Mataram (Suara NTB) – Dinas Pemberdayaan Masyarakat Pemerintahan Desa Kependudukan dan Catatan Sipil (DPMPD Dukcapil) NTB menggelar kegiatan bimbingan teknis (Bimtek) dengan tema ‘’Peningkatan Kompetensi Aparatur Dukcapil Bagi Aparatur Provinsi dan Kabupaten/Kota’’. Kegiatan yang berlangsung di Hotel Golden Palace, 18-20 November 2019, tersebut bertujuan untuk meningkatkan kemampuan pelayanan untuk pelayanan perekaman dan akses data kependudukan, bukan hanya bagi perorangan, namun juga bagi lembaga.

‘’Dukcapil itu secara kelembagaan sudah bertransformasi. Sekarang pengguna (pelayanan) kami tidak hanya perorarangan. Tapi lembaga pengguna yang dapat menggunakan hak akses data kependudukan untuk mempermudah pelayanan publik mereka,’’ ujar Kasi Informasi Administrasi Kependudukan (Infoduk) DPMPD Dukcapil NTB, Lalu Moh.

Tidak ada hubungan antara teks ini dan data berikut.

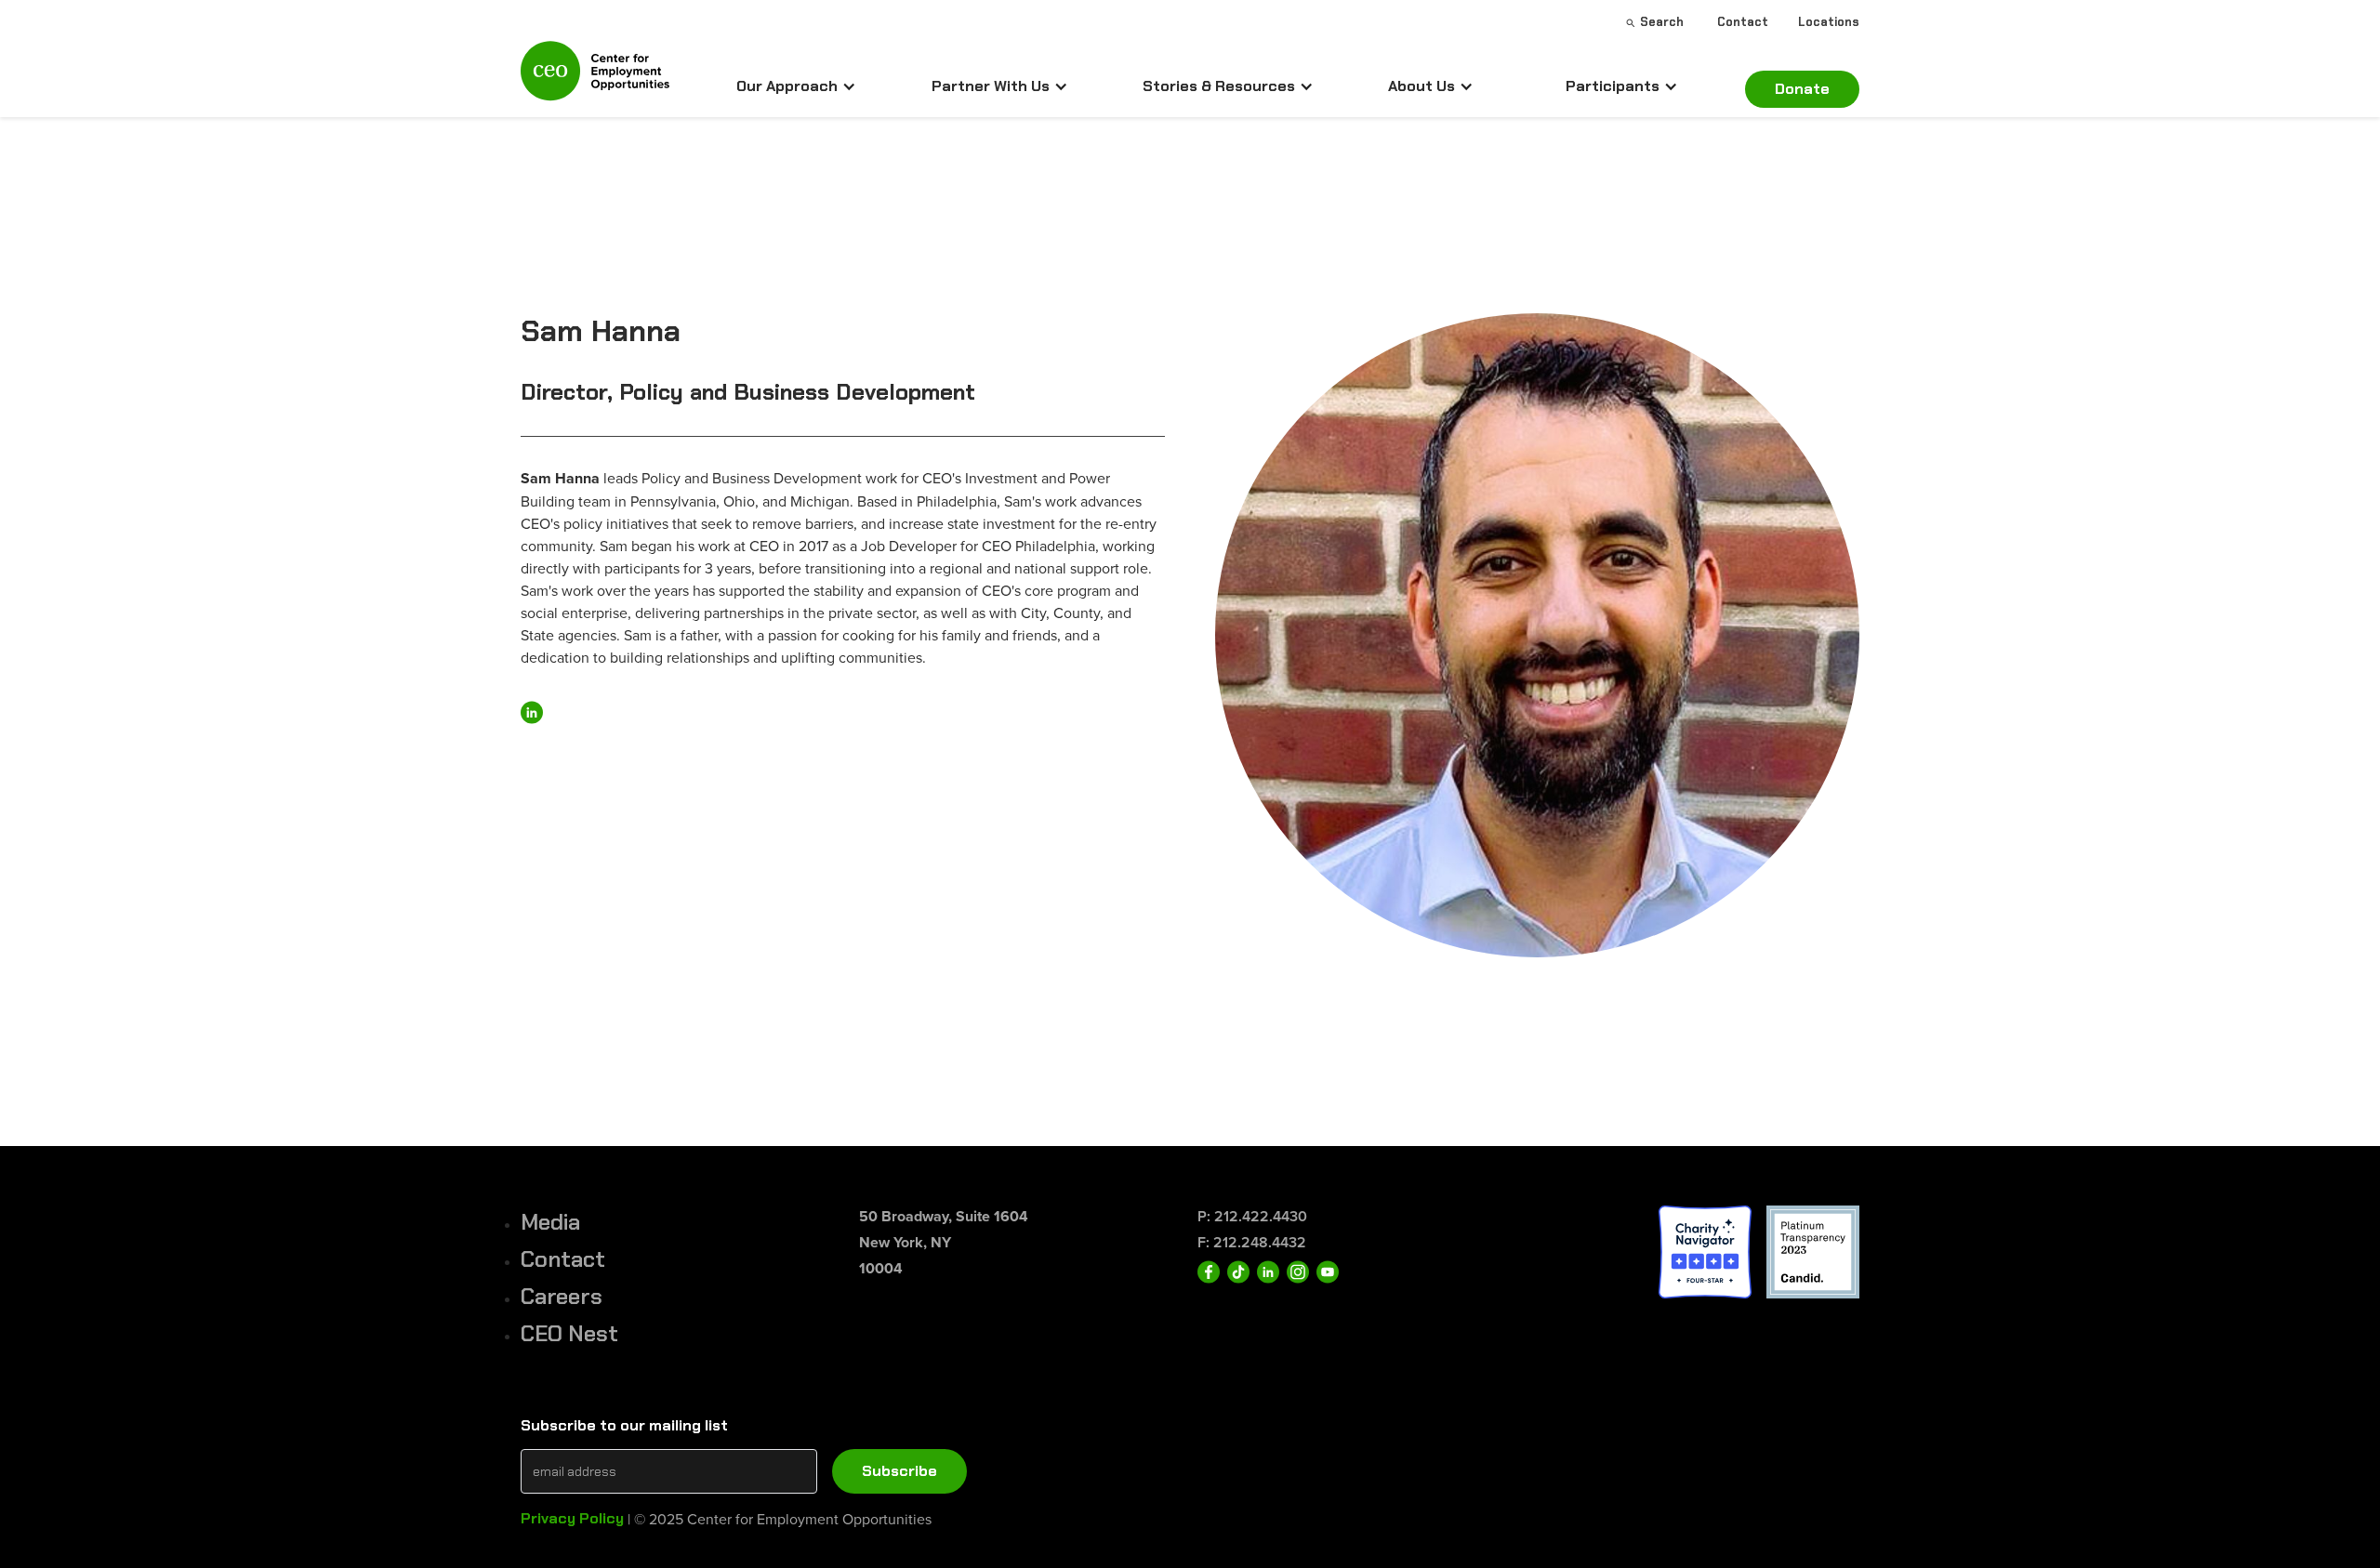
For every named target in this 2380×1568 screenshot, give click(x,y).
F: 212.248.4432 (1251, 1242)
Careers (561, 1296)
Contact (563, 1259)
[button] (796, 86)
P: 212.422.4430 (1252, 1216)
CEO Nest (569, 1333)
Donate (1802, 89)
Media (550, 1221)
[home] (595, 79)
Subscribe (899, 1471)
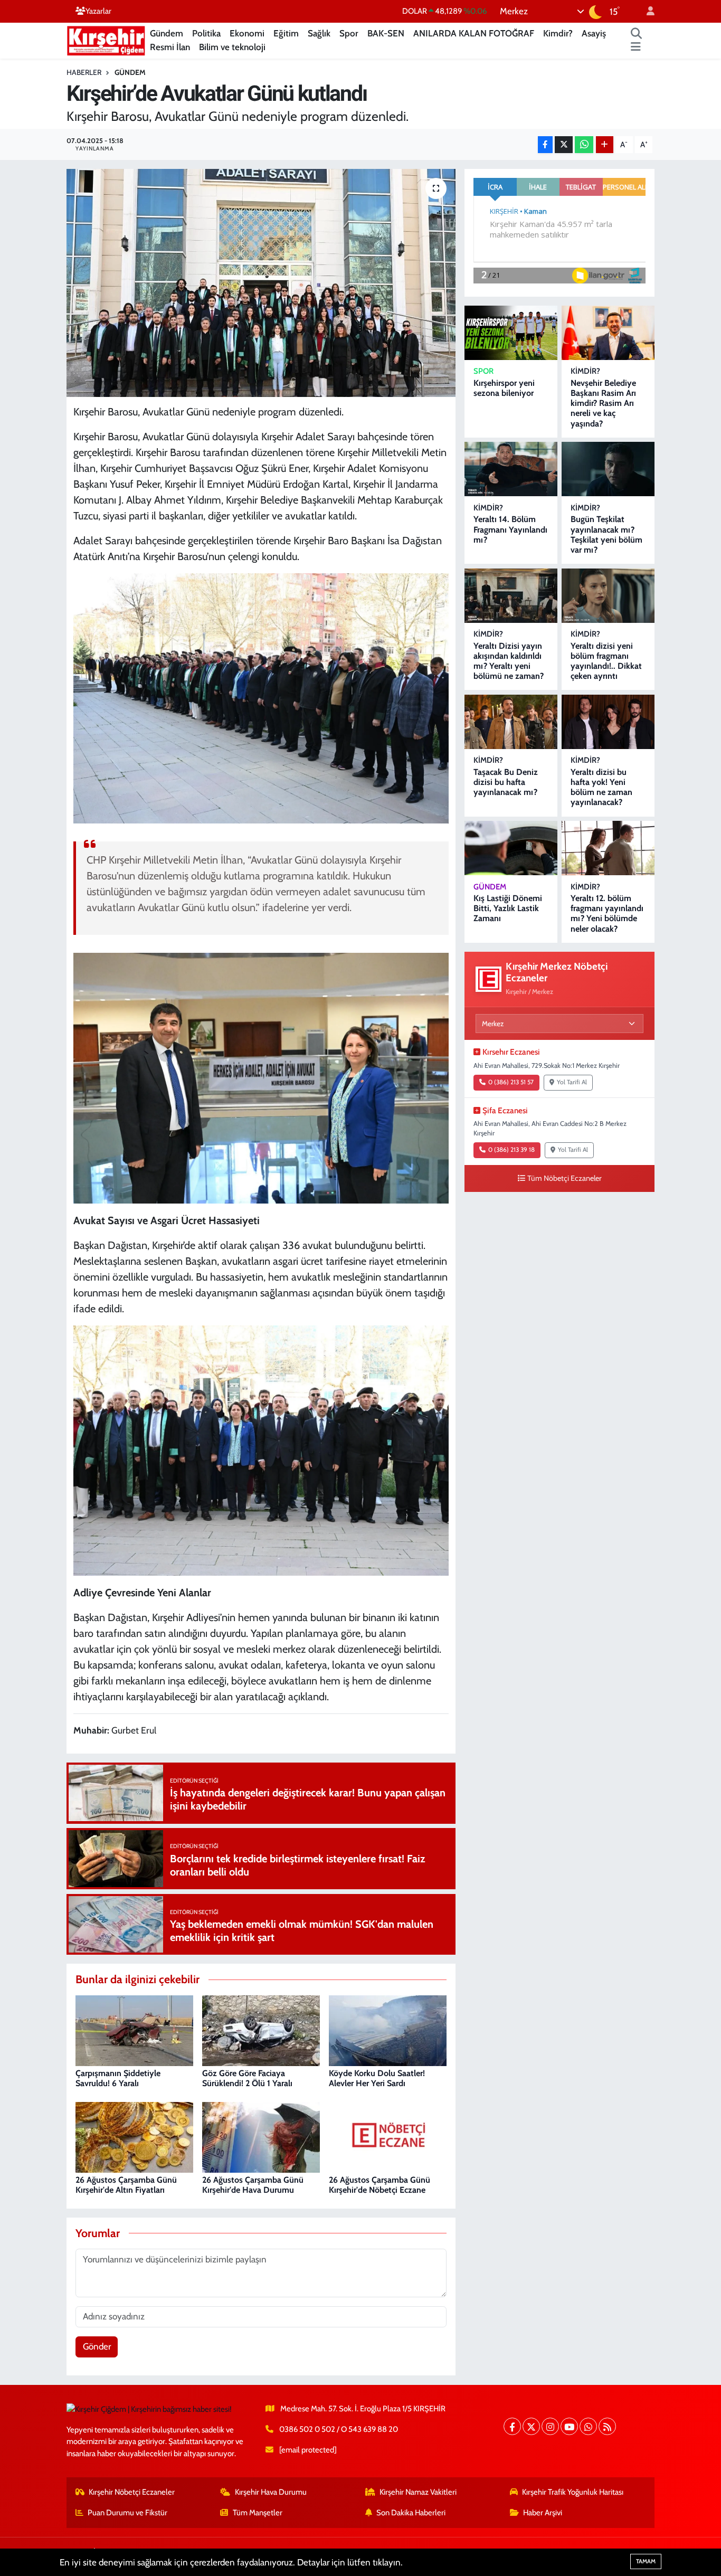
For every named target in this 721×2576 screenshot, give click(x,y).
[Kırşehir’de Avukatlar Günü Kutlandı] (261, 697)
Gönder (97, 2346)
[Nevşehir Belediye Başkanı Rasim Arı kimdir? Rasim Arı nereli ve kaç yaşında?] (608, 333)
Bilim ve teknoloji (232, 47)
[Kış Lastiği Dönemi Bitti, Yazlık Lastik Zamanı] (510, 848)
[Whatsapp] (588, 2426)
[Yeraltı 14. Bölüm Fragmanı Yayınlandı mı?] (510, 469)
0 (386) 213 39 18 (511, 1149)
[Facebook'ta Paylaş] (545, 145)
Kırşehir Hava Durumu (271, 2492)
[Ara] (637, 34)
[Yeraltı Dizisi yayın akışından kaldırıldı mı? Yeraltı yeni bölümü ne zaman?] (510, 596)
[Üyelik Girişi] (646, 11)
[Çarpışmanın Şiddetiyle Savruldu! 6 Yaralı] (134, 2029)
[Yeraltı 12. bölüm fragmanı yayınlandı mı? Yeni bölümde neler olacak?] (608, 848)
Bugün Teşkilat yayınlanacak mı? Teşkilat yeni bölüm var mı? (606, 534)
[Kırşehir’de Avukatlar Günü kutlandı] (261, 283)
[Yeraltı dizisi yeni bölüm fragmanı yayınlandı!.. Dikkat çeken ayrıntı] (608, 596)
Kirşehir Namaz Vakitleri (418, 2492)
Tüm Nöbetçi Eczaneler (564, 1178)
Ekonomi (247, 33)
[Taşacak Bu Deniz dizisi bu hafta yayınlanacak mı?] (510, 722)
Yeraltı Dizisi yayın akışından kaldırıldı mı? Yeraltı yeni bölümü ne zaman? (508, 661)
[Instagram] (550, 2426)
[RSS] (607, 2426)
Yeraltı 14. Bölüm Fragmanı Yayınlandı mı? (510, 529)
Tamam (646, 2561)
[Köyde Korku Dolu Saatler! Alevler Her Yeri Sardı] (388, 2029)
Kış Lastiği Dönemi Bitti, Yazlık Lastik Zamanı (507, 908)
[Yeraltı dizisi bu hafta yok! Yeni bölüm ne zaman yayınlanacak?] (608, 722)
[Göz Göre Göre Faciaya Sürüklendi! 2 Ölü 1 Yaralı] (261, 2029)
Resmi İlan (170, 47)
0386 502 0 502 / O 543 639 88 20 (338, 2429)
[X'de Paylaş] (564, 145)
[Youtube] (569, 2426)
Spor (348, 33)
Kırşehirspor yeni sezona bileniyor (504, 388)
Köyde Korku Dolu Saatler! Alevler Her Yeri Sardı (377, 2078)
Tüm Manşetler (257, 2512)
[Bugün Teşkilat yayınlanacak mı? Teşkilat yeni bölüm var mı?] (608, 469)
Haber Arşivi (542, 2512)
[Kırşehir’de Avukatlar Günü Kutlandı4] (261, 1077)
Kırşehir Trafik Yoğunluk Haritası (572, 2492)
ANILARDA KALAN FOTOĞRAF (473, 33)
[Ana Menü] (636, 47)
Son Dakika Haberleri (410, 2512)
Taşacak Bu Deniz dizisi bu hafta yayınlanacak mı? (505, 782)
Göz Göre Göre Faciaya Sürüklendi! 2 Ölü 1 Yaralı (247, 2078)
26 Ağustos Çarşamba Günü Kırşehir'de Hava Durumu (252, 2185)
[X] (531, 2426)
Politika (206, 33)
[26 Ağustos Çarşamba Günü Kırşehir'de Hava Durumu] (261, 2136)
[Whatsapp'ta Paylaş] (584, 145)
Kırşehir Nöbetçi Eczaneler (132, 2492)
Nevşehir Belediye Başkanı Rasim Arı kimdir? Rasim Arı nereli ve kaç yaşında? (603, 403)
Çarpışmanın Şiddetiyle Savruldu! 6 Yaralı (117, 2078)
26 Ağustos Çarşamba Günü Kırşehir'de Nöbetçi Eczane (379, 2185)
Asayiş (594, 33)
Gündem (166, 33)
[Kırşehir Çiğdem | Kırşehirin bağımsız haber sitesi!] (106, 39)
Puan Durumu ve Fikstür (127, 2512)
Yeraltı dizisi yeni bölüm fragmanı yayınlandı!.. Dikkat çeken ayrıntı (606, 661)
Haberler (84, 72)
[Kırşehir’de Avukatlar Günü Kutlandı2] (261, 1449)
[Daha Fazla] (604, 145)
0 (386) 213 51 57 (511, 1082)
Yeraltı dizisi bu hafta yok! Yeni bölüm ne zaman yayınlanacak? (601, 787)
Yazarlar (98, 11)
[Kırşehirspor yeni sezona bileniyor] (510, 333)
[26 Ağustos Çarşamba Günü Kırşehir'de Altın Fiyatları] (134, 2136)
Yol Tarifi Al (572, 1082)
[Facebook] (512, 2426)
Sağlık (319, 33)
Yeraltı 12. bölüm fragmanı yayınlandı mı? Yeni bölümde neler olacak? (607, 913)
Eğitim (286, 33)
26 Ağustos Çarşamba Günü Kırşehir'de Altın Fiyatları (126, 2185)
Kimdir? (558, 33)
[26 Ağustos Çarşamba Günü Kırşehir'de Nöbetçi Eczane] (388, 2136)
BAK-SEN (385, 33)
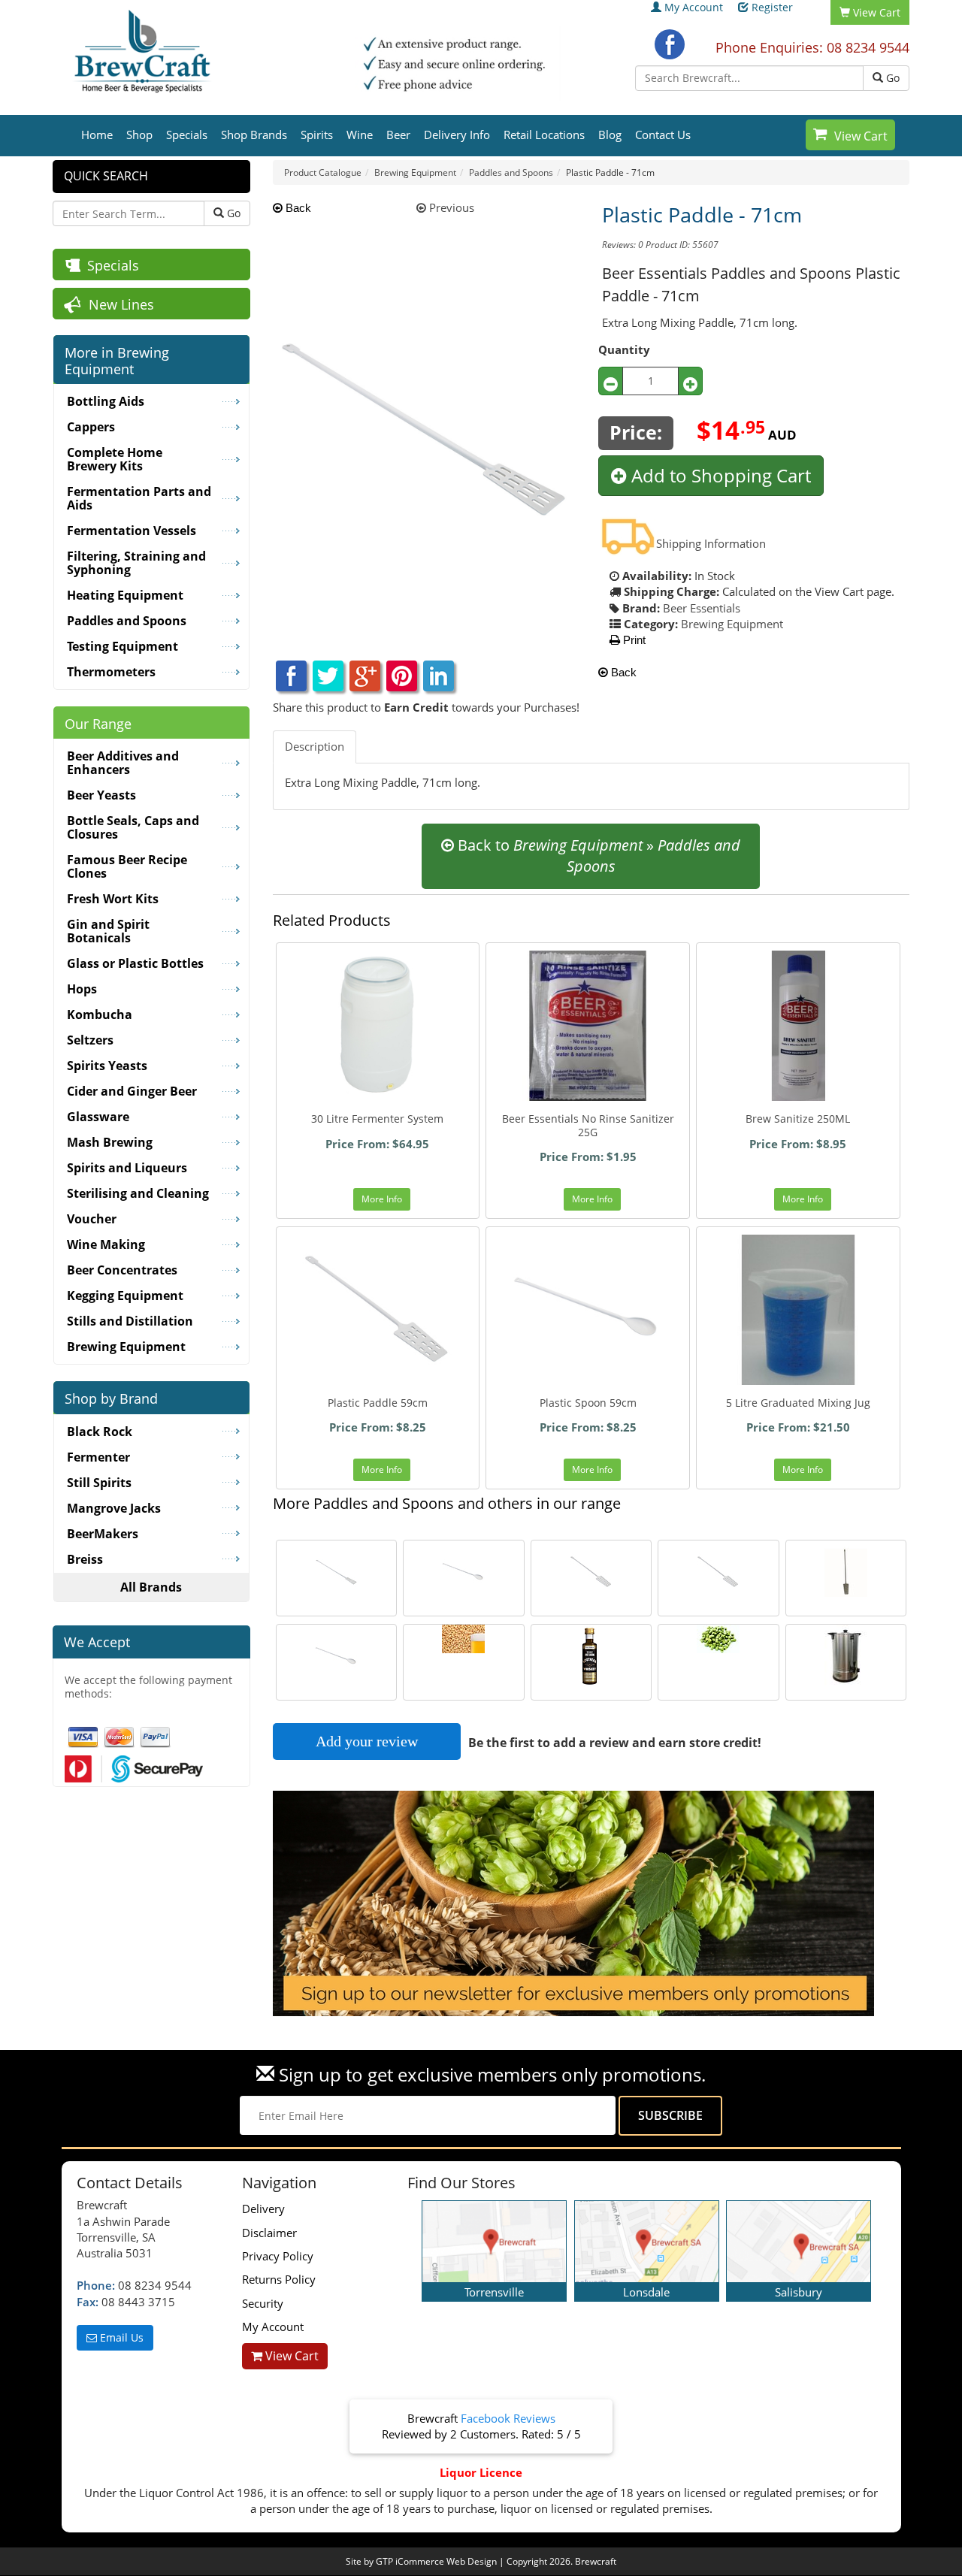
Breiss (85, 1559)
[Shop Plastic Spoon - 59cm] (588, 1310)
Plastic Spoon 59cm (588, 1402)
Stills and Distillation (130, 1321)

Tesanatania kepada Suara NTB, Selasa, 19 November 2019 di Mataram.

Diterangkan Tesa, Bimtek tersebut menyangkut Permendagri Nomor 61 Tahun tentang Persyaratan, Ruang Lingkup dan Tata Cara Pemberian Hak Akses Serta Pemanfaatan NIK, Data Kependudukan dan KTP-elektronik. ‘’Ini juga untuk mempercepat diberikannya hak akses oleh Direktorat Jenderal Dukcapil,’’ ujarnya.

Baca juga:  Pemprov NTB Validasi Ulang BDT Kemiskinan

Dicontohkan seperti penggunaan data kependudukan oleh bank untuk kebutuhan verifikasi identitas pengguna layanan. Dengan membuat perjanjian kerjasama dengan pihak Dukcapil, pihak bank tersebut akan diberikan akses untuk membuka data untuk pendampingan basis data.

Hak akses itu sendiri tergantung hasil penilaian dari Dirjen Dukcapil. Mengingat pihak pengguna harus melakuan pengajuan kerjasama, maka beberapa kriteria yang harus dipenuhi untuk itu adalah masuk dalam kriteria pelayanan publik serta jaminan kerahasiaan dan jaringan data yang diberikan.

‘’Sifatnya dari kami permohonan dulu dari lembaga. Kemudian kami melaksanakan perjanjian kerja sama. Persetujuan hak akses akan diberikan oleh Dirjen Dukcapil,’’ ujar Tesa. Kerjasama akses data sendiri akan diberikan sesuai tingkatan pemerintahan. Untuk DPMPD Dukcapil NTB akan diberikan akses bagi SKPD tingkat provinsi, untuk Dukcapil tingkat Kabupaten/Kota akan diberikan akses bagi SKPD tingkat kabupaten/kota atau lembaga hukum yang tidak memiliki status pusat.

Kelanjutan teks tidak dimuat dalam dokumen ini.